***** Data provided *****
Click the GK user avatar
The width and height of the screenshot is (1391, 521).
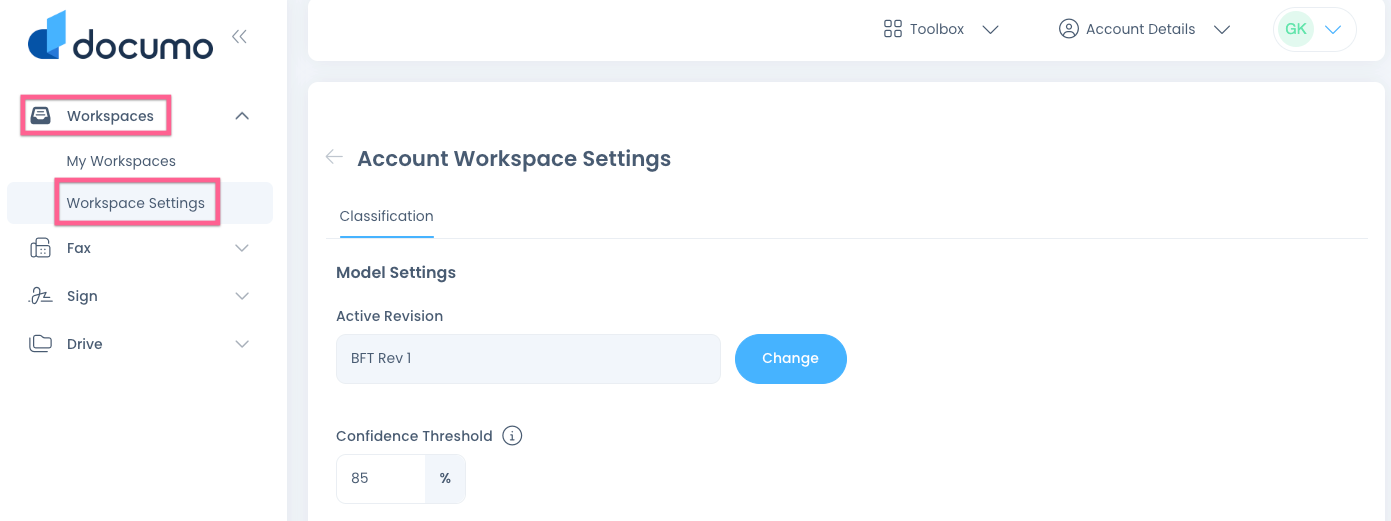(1296, 29)
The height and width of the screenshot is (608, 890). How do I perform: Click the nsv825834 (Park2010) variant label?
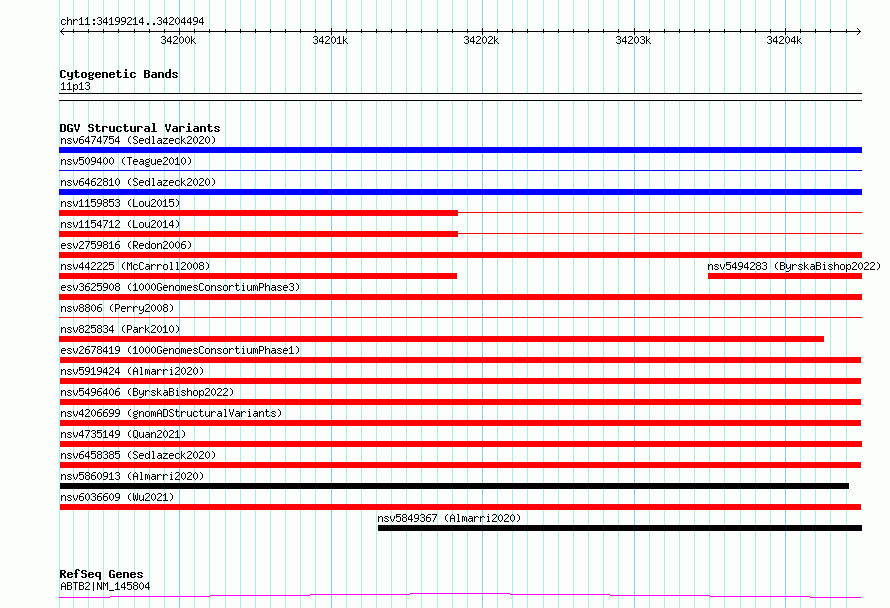tap(120, 329)
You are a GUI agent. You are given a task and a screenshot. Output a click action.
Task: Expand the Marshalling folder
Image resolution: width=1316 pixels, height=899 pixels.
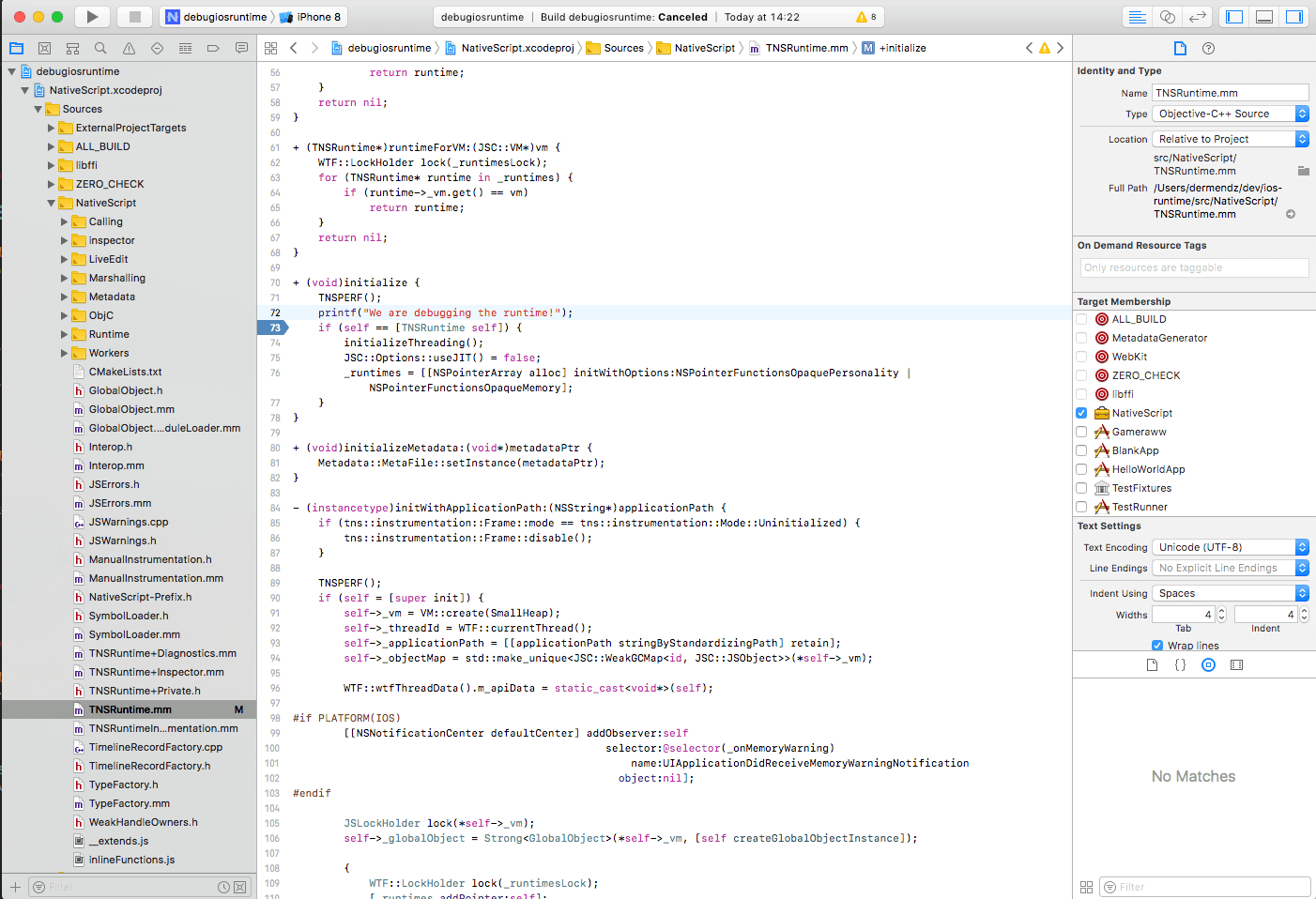point(65,278)
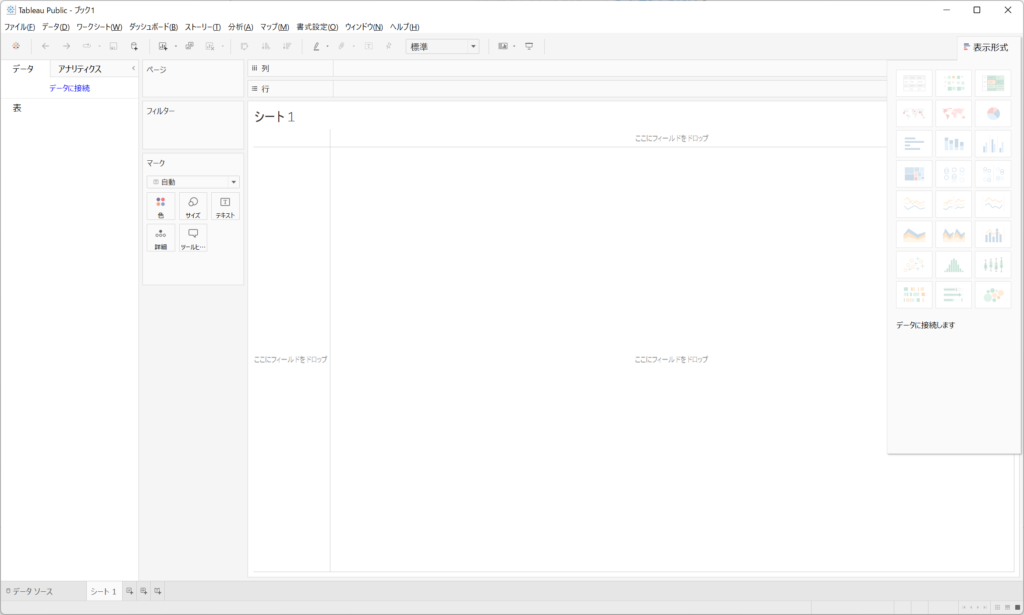Image resolution: width=1024 pixels, height=615 pixels.
Task: Open the サイズ (size) mark card
Action: coord(193,207)
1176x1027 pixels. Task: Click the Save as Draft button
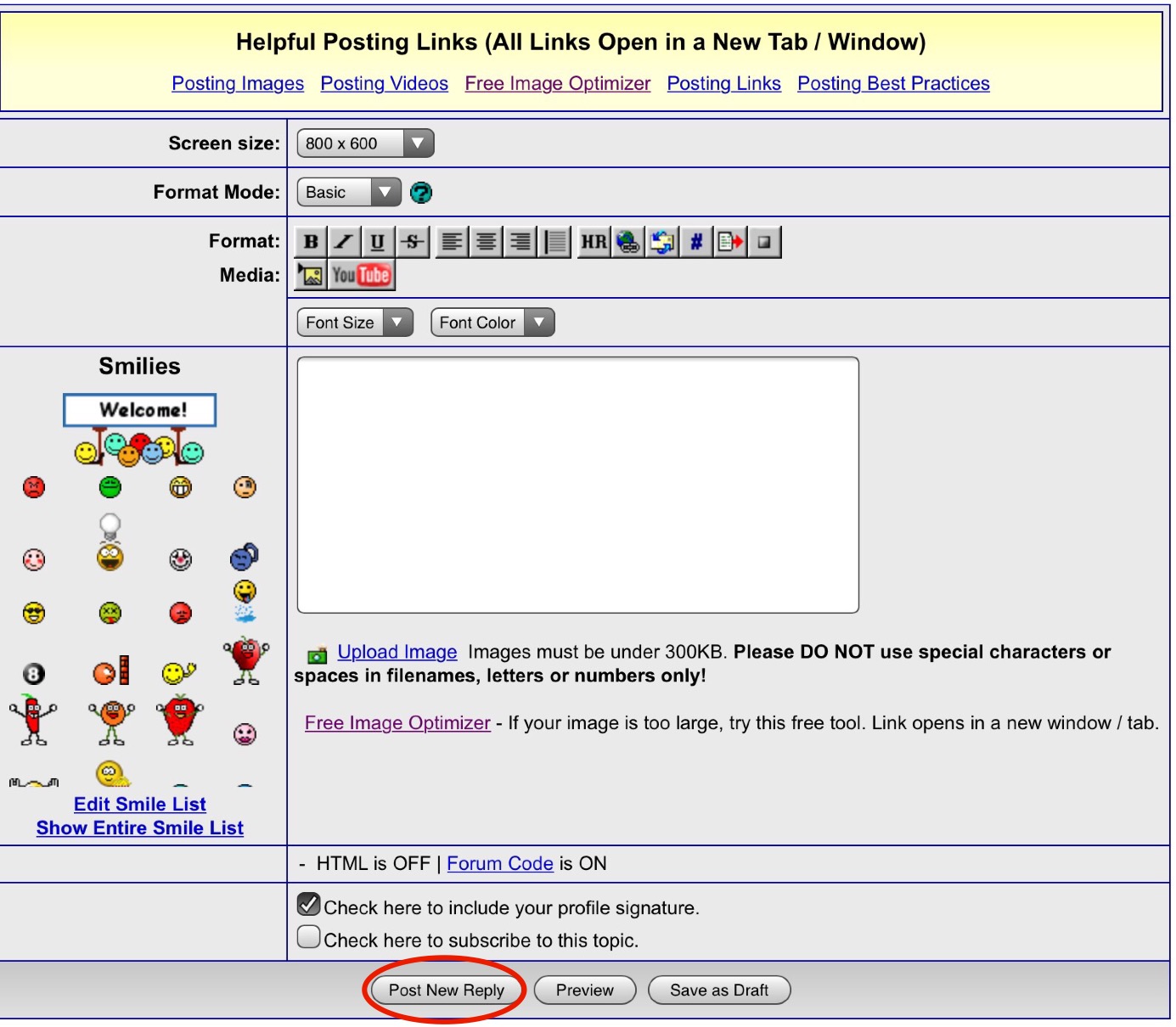pyautogui.click(x=719, y=991)
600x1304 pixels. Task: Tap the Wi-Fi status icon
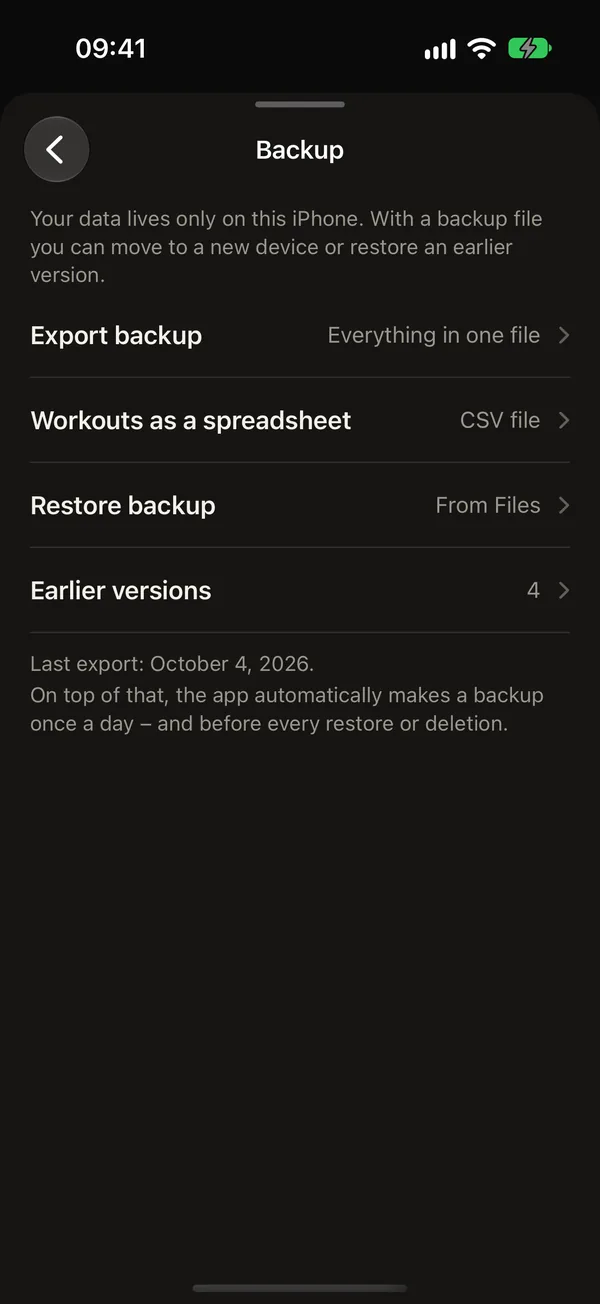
*****
Work instruction:
Every entry above should be given again exactly, with no images included.

Task answer:
Click the GK user avatar
The width and height of the screenshot is (1391, 521).
(1296, 29)
The height and width of the screenshot is (608, 890). How do I perform: Click the nsv825834 (Park2010) variant label?
tap(120, 329)
You are a GUI agent. You are given a task and a screenshot. Output a click action.
Task: Expand the Marshalling folder
Image resolution: width=1316 pixels, height=899 pixels.
point(65,278)
Image resolution: width=1024 pixels, height=615 pixels.
Task: Open the サイズ (size) mark card
Action: coord(193,207)
1176x1027 pixels. Task: Click the Save as Draft button
pyautogui.click(x=719, y=991)
600x1304 pixels. Task: Tap the Wi-Fi status icon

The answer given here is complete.